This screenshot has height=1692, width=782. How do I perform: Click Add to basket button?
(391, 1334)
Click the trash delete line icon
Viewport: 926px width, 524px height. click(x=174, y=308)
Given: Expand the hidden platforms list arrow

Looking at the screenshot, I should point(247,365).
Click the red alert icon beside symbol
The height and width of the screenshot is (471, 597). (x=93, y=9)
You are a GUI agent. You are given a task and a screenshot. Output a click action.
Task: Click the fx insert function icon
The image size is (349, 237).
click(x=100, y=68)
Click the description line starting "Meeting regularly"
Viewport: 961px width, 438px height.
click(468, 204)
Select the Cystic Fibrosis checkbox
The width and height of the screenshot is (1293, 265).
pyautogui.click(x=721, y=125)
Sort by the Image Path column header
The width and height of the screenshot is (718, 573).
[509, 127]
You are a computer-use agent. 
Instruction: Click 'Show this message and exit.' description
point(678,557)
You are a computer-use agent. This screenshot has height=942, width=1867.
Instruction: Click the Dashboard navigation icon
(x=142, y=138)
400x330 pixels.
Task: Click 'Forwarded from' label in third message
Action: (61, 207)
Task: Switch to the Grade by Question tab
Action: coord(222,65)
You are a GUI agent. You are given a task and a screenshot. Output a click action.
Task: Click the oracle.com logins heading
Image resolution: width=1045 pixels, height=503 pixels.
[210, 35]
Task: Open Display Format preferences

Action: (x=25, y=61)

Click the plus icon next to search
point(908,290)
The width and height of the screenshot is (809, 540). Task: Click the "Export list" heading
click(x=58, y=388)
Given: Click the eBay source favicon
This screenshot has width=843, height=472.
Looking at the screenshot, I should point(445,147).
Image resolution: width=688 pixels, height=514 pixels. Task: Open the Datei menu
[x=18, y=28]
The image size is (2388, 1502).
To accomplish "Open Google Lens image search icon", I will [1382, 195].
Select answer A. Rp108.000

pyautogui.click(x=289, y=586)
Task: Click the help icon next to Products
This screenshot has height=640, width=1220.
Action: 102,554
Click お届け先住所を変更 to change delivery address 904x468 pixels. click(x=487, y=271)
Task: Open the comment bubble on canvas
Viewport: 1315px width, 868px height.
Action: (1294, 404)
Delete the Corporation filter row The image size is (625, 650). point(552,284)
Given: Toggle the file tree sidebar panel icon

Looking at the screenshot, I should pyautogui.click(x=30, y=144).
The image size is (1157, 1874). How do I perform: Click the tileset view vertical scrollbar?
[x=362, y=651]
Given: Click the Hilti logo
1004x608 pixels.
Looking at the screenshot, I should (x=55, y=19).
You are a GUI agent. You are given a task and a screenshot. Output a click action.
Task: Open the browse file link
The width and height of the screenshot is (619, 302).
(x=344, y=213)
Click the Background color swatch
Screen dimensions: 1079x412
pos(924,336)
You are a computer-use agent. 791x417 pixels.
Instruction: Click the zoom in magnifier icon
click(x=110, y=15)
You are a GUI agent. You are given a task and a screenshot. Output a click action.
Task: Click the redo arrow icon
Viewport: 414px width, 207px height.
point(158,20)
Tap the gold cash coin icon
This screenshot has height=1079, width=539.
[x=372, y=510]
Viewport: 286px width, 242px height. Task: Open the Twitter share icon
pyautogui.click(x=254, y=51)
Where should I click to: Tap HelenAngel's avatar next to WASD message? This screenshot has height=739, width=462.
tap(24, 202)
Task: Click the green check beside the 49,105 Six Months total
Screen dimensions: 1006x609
+===+
Output all of the material above verbatim, line for line, without changing anything.

This screenshot has height=1692, width=782. How do I perform: Click Add to basket button?
(391, 1334)
Click the trash delete line icon
Viewport: 926px width, 524px height. click(x=174, y=308)
Given: Expand the hidden platforms list arrow

Looking at the screenshot, I should point(247,365).
Click the red alert icon beside symbol
The height and width of the screenshot is (471, 597). (x=93, y=9)
You are a GUI agent. You are given a task and a screenshot. Output a click action.
Task: Click the fx insert function icon
The image size is (349, 237).
click(x=100, y=68)
Click the description line starting "Meeting regularly"
Viewport: 961px width, 438px height.
click(468, 204)
Select the Cystic Fibrosis checkbox
The width and height of the screenshot is (1293, 265).
pyautogui.click(x=721, y=125)
Sort by the Image Path column header
The width and height of the screenshot is (718, 573).
[509, 127]
You are a computer-use agent. 
Instruction: Click 'Show this message and exit.' description
point(678,557)
You are a computer-use agent. This screenshot has height=942, width=1867.
Instruction: Click the Dashboard navigation icon
(x=142, y=138)
400x330 pixels.
Task: Click 'Forwarded from' label in third message
Action: (61, 207)
Task: Switch to the Grade by Question tab
Action: coord(222,65)
You are a GUI agent. You are given a task and a screenshot. Output a click action.
Task: Click the oracle.com logins heading
Image resolution: width=1045 pixels, height=503 pixels.
[210, 35]
Task: Open Display Format preferences

Action: (x=25, y=61)

Click the plus icon next to search
point(908,290)
The width and height of the screenshot is (809, 540). Task: Click the "Export list" heading
click(x=58, y=388)
Given: Click the eBay source favicon
This screenshot has width=843, height=472.
Looking at the screenshot, I should point(445,147).
Image resolution: width=688 pixels, height=514 pixels. Task: Open the Datei menu
[x=18, y=28]
The image size is (2388, 1502).
To accomplish "Open Google Lens image search icon", I will [1382, 195].
Select answer A. Rp108.000

pyautogui.click(x=289, y=586)
Task: Click the help icon next to Products
This screenshot has height=640, width=1220.
Action: 102,554
Click お届け先住所を変更 to change delivery address 904x468 pixels. click(x=487, y=271)
Task: Open the comment bubble on canvas
Viewport: 1315px width, 868px height.
Action: (1294, 404)
Delete the Corporation filter row The image size is (625, 650). point(552,284)
Given: Toggle the file tree sidebar panel icon

Looking at the screenshot, I should pyautogui.click(x=30, y=144).
The image size is (1157, 1874). How do I perform: Click the tileset view vertical scrollbar?
[x=362, y=651]
Given: Click the Hilti logo
1004x608 pixels.
Looking at the screenshot, I should (x=55, y=19).
You are a GUI agent. You are given a task and a screenshot. Output a click action.
Task: Open the browse file link
The width and height of the screenshot is (619, 302).
(x=344, y=213)
Click the Background color swatch
Screen dimensions: 1079x412
pos(924,336)
You are a computer-use agent. 791x417 pixels.
Instruction: Click the zoom in magnifier icon
click(x=110, y=15)
You are a GUI agent. You are given a task and a screenshot. Output a click action.
Task: Click the redo arrow icon
Viewport: 414px width, 207px height.
point(158,20)
Tap the gold cash coin icon
This screenshot has height=1079, width=539.
[x=372, y=510]
Viewport: 286px width, 242px height. Task: Open the Twitter share icon
pyautogui.click(x=254, y=51)
Where should I click to: Tap HelenAngel's avatar next to WASD message? This screenshot has height=739, width=462.
tap(24, 202)
Task: Click the green check beside the 49,105 Six Months total
Screen dimensions: 1006x609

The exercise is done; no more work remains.